Boeing says Indian airlines will propel demand for 2,835 new aircraft in South Asia over the next 20 years.
U.S. aviation giant Boeing on Thursday said Indian airlines will propel demand for 2,835 new aircraft over the next 20 years, saying the country’s rapidly growing domestic market supports the South Asia region’s annual traffic growth of more than 7%.
Boeing forecasts India and South Asia’s commercial airplane fleet to grow nearly four-fold over the next 20 years, building on sustained fleet growth throughout the last decade. The quadrupling of India’s market size opens tremendous opportunities, it says.
The aircraft maker says Indians moving from railways to air travel offers the largest potential to boost demand further. Around 1.8 crore passengers travel through trains every day whereas only 4.3 lakh people fly. Boeing says just over 2% shift in passenger traffic will double the aviation market in India.
The U.S. aircraft maker believes the upcoming Jewar airport in Noida and the Navi Mumbai airport to be a catalyst for Indian aviation when fully operational.
Investments in airports are helping build infrastructure across the country. About $12 billion of this investment came in the last two years. India has 138 operational airports currently. The country is expected to have 300 airports in 2047. UDAN scheme is enhancing connectivity and making flying affordable, says Boeing.
On headwinds for the Indian aviation market, Boeing counts jet fuel volatility, currency pressures, imbalance in international long haul market share and slow infrastructure growing compared to market growth.
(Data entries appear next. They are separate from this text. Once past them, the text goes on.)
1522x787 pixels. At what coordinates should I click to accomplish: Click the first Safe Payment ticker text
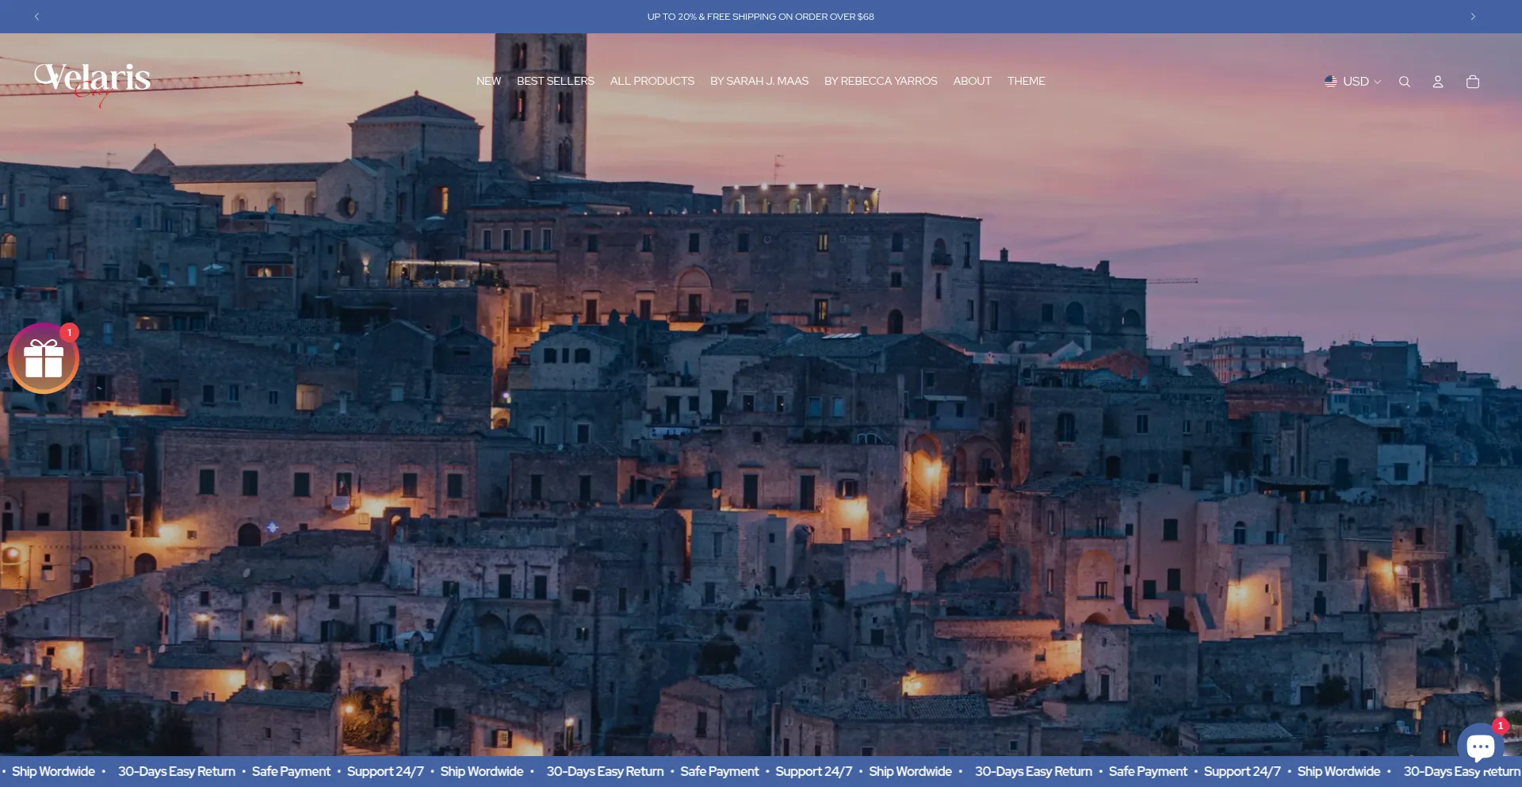291,771
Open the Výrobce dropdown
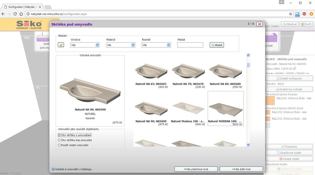315x175 pixels. [85, 45]
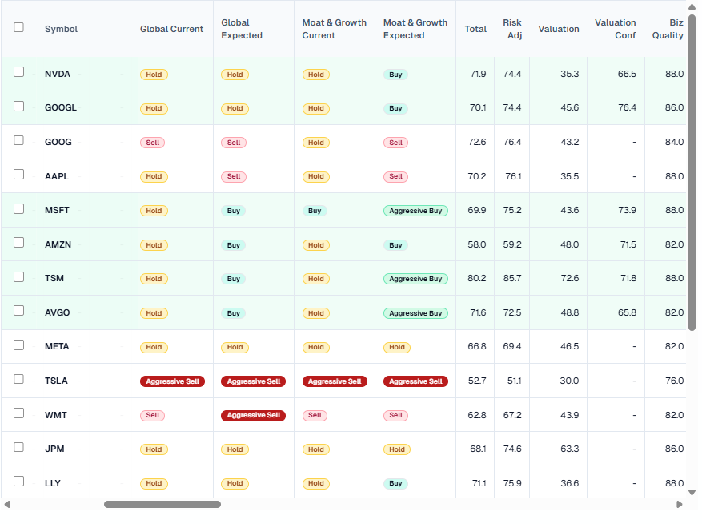Click the Buy badge in the NVDA row
Image resolution: width=702 pixels, height=524 pixels.
(395, 75)
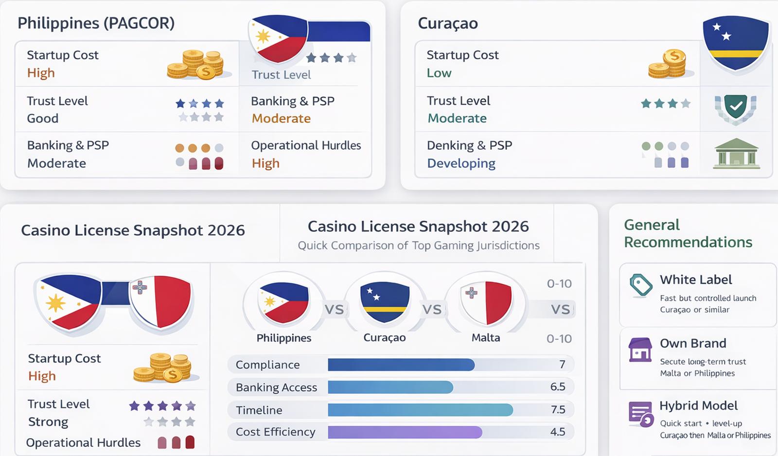Click the Banking Access progress bar
Screen dimensions: 778x456
click(x=390, y=387)
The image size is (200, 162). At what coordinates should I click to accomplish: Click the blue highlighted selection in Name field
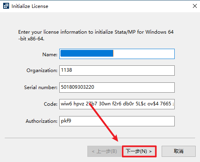click(87, 53)
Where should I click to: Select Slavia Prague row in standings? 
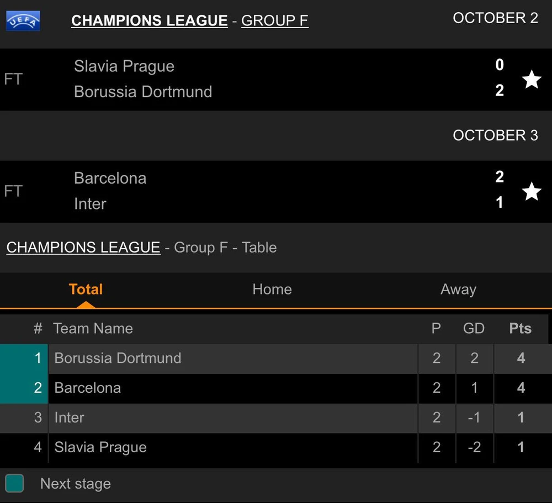(100, 447)
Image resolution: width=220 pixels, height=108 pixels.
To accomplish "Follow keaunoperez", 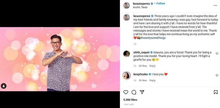I will point(161,4).
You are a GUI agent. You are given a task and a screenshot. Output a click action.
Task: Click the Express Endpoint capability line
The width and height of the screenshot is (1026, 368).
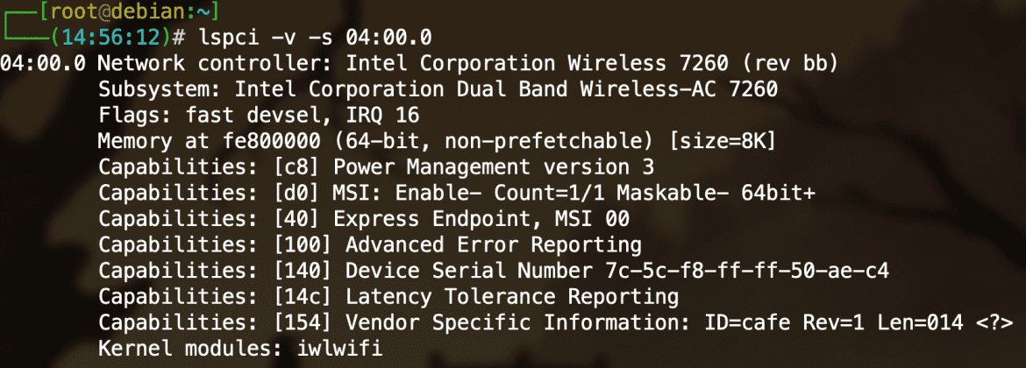(364, 219)
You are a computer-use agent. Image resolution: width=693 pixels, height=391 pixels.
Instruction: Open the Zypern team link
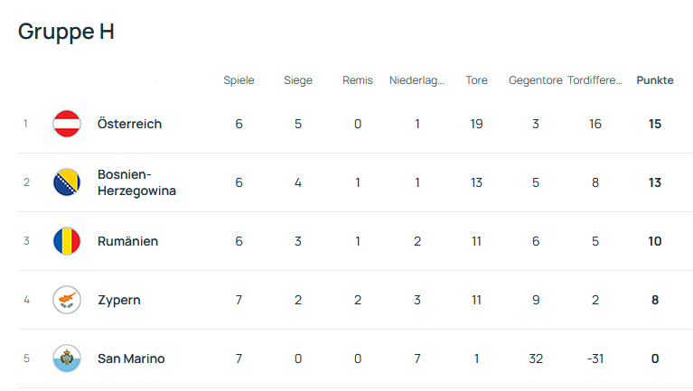(x=118, y=300)
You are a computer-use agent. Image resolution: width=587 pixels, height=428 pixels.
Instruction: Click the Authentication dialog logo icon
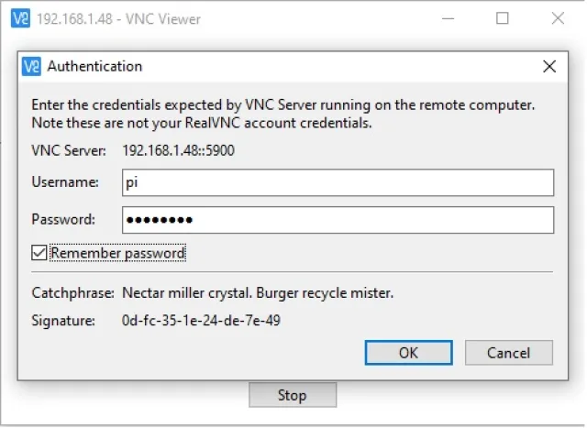[32, 66]
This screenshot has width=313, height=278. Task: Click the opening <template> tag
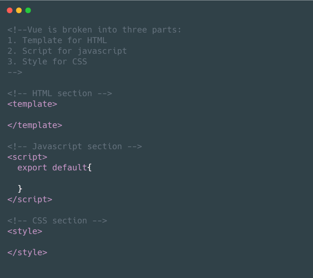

It, however, believes that high domestic load factors high, strengthening yields and e-commerce and manufacturing growth will act as tailwinds for the industry.
Domestic air traffic is expected to remain the largest and fastest-growing segment in India’s travel market, according to Boeing’s current Commercial Market Outlook (CMO). This projected traffic growth will be enabled by further low-cost carrier expansion and network diversification as airlines offer more routes and destinations throughout the region.
Single-aisle airplanes, such as the 737 MAX, will account for nearly nine out of 10 commercial jet deliveries in the forecast period, says Boeing. The region’s wide-body fleet will quadruple as carriers leverage airplanes like the 787 Dreamliner and 777X to further develop long-haul networks, particularly from India to North America, where capacity has doubled in the past decade.
"The India and South Asia region continues to be the world’s fastest-growing commercial aviation market due to strong economic and trade growth, rising household incomes and investments in infrastructure and development," says Ashwin Naidu, Boeing managing director of Commercial Marketing for India and South Asia. "As our CMO shows, people will have greater access to air travel, and the region’s airlines will require a modern fuel-efficient fleet to meet increased demand over the next two decades.”
The CMO also forecasts India and South Asia’s cargo freighter fleet, including new and converted models,will grow five-fold as the region expands its role in global supply chains, advanced manufacturing and e-commerce.
Demand for pilots, cabin crew and technicians will quadruple to 129,000 along with commercial airplane fleet expansion ─ representing the fastest growth rate of any region globally.